REQUIRED WORK:
Reproduce the data from the line that contains "At what coordinates should I click to accomplish: Click" through the line that contains "coord(780,42)", both included, shifting every coordinate in the answers by adding 89 to each value.

%%

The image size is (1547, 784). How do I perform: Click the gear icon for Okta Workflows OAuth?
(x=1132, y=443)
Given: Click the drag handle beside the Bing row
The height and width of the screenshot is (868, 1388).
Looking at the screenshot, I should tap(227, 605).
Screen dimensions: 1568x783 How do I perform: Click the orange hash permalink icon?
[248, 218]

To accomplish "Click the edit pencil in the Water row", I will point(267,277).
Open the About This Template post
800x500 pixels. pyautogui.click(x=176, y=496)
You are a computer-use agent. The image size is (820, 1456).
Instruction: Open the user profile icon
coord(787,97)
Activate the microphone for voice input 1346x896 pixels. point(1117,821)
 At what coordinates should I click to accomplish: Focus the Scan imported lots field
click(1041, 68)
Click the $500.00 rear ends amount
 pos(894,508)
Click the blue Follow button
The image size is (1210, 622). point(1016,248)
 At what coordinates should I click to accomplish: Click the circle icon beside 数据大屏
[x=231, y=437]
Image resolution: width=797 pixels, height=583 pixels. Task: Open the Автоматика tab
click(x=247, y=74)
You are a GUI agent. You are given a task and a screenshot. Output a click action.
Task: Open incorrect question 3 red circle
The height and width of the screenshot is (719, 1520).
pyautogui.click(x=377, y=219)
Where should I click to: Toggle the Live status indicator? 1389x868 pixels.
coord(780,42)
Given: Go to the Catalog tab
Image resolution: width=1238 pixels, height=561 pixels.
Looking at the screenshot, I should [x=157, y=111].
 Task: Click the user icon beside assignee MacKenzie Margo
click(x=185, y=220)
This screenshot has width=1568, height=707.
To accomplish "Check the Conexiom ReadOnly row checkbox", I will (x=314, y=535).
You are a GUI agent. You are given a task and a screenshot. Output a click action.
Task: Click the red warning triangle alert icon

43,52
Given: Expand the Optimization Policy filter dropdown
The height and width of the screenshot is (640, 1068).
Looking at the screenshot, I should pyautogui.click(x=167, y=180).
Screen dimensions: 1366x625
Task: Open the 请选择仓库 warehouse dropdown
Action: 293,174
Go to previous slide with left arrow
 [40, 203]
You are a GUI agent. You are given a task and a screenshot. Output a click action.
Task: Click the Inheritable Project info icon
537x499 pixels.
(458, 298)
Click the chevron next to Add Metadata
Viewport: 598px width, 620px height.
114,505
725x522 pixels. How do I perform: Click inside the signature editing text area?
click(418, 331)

%%

TASK RESPONSE:
 At what coordinates should I click to accomplish: Click the circle icon beside 数据大屏
[x=320, y=526]
Image resolution: width=797 pixels, height=583 pixels. Task: Open the Автоматика tab
click(x=336, y=163)
You are a GUI agent. You are given a task and a screenshot. Output a click action.
Task: Open incorrect question 3 red circle
The height and width of the screenshot is (719, 1520).
pyautogui.click(x=466, y=308)
Where should I click to: Toggle the Live status indicator? 1389x868 pixels.
coord(869,131)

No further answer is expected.